EigenPro / EigenPro3

20 stars 7 forks source link

Customizing Output of Model (k @ theta) #4

Closed phanatchakrit closed 1 year ago

phanatchakrit commented 1 year ago

I am trying to modify the output of an ffm function. If I understand correctly, the model prediction is represented by the equation grad = (k @ theta). I am considering changing this to grad = torch.sigmoid(k @ theta) or perhaps something more complex like grad = (k @ theta) - torch.sigmoid(k @ theta) before completing the gradient equation with grad = grad - y_batch_all[0].

Is it mathematically correct and sensible to make this modification and still using the same weight updating function? Are there any potential issues or considerations I should be aware of when making this change? Also, with respect to PyTorch's autodiff, does my modification need to be differentiable to preserve the gradient in the torch variable?

Thank you

parthe commented 1 year ago

Hi @phanatchakrit

What is an ffm function?

the model prediction is K @ theta whereas the gradient (for the square loss) is grad = K @ theta - y (See equation (9) of this paper)
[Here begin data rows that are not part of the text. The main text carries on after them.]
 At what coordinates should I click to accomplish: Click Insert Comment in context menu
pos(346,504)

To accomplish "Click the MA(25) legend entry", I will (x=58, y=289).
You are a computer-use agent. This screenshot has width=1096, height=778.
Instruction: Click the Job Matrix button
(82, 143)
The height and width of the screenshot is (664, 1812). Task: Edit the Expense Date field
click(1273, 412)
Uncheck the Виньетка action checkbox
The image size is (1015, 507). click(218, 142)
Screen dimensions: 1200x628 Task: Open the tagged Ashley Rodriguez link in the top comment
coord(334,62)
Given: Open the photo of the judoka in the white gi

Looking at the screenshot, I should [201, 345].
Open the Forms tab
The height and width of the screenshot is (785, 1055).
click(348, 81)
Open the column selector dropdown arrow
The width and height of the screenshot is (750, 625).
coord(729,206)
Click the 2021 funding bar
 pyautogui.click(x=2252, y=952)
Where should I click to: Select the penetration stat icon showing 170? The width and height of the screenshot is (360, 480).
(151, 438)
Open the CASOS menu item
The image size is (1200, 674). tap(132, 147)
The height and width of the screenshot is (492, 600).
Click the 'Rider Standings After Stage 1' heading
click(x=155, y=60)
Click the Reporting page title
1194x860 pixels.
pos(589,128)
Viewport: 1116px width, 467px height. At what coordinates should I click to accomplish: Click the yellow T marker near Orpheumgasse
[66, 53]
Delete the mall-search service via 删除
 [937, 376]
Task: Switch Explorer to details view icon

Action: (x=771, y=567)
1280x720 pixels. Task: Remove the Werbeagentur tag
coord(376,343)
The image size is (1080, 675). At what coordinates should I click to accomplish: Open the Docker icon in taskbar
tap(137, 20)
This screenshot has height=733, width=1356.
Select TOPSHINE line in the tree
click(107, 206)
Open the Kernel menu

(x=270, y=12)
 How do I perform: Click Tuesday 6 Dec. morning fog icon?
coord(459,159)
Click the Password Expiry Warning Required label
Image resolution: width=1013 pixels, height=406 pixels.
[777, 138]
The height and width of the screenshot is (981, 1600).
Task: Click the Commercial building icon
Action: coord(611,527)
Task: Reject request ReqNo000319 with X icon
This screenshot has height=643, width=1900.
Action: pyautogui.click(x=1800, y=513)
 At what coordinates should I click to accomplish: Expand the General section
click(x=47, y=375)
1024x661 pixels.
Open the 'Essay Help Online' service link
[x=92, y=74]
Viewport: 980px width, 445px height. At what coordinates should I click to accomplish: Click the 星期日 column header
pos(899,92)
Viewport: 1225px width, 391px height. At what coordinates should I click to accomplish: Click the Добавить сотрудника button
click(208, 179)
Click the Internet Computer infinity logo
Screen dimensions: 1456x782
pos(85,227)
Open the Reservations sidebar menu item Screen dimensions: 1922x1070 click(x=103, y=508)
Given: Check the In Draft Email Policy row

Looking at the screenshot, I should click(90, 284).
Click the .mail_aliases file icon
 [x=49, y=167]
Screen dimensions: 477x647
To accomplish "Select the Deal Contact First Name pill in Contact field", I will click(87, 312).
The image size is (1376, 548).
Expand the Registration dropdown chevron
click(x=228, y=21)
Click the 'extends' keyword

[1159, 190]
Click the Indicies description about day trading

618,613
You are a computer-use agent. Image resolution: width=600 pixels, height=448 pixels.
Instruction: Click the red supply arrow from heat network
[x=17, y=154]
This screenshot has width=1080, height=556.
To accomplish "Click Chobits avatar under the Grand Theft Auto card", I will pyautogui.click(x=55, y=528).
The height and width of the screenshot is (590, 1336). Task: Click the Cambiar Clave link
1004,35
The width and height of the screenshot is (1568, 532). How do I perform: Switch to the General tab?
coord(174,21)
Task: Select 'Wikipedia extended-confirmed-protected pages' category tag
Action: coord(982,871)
We don't currently support other loss functions, otherwise the gradient would look different. Which would still be fine, but our preconditioner is designed for the square loss and not other losses. So it may not be mathematically sound.

We don't use autodiff by torch at any point in our package, so it is not a concern. You can run the entire package inside a with torch.no_grad(): block and everything should still work fine.

Hope this answers your questions. Feel free to respond here, but I will close out this comment.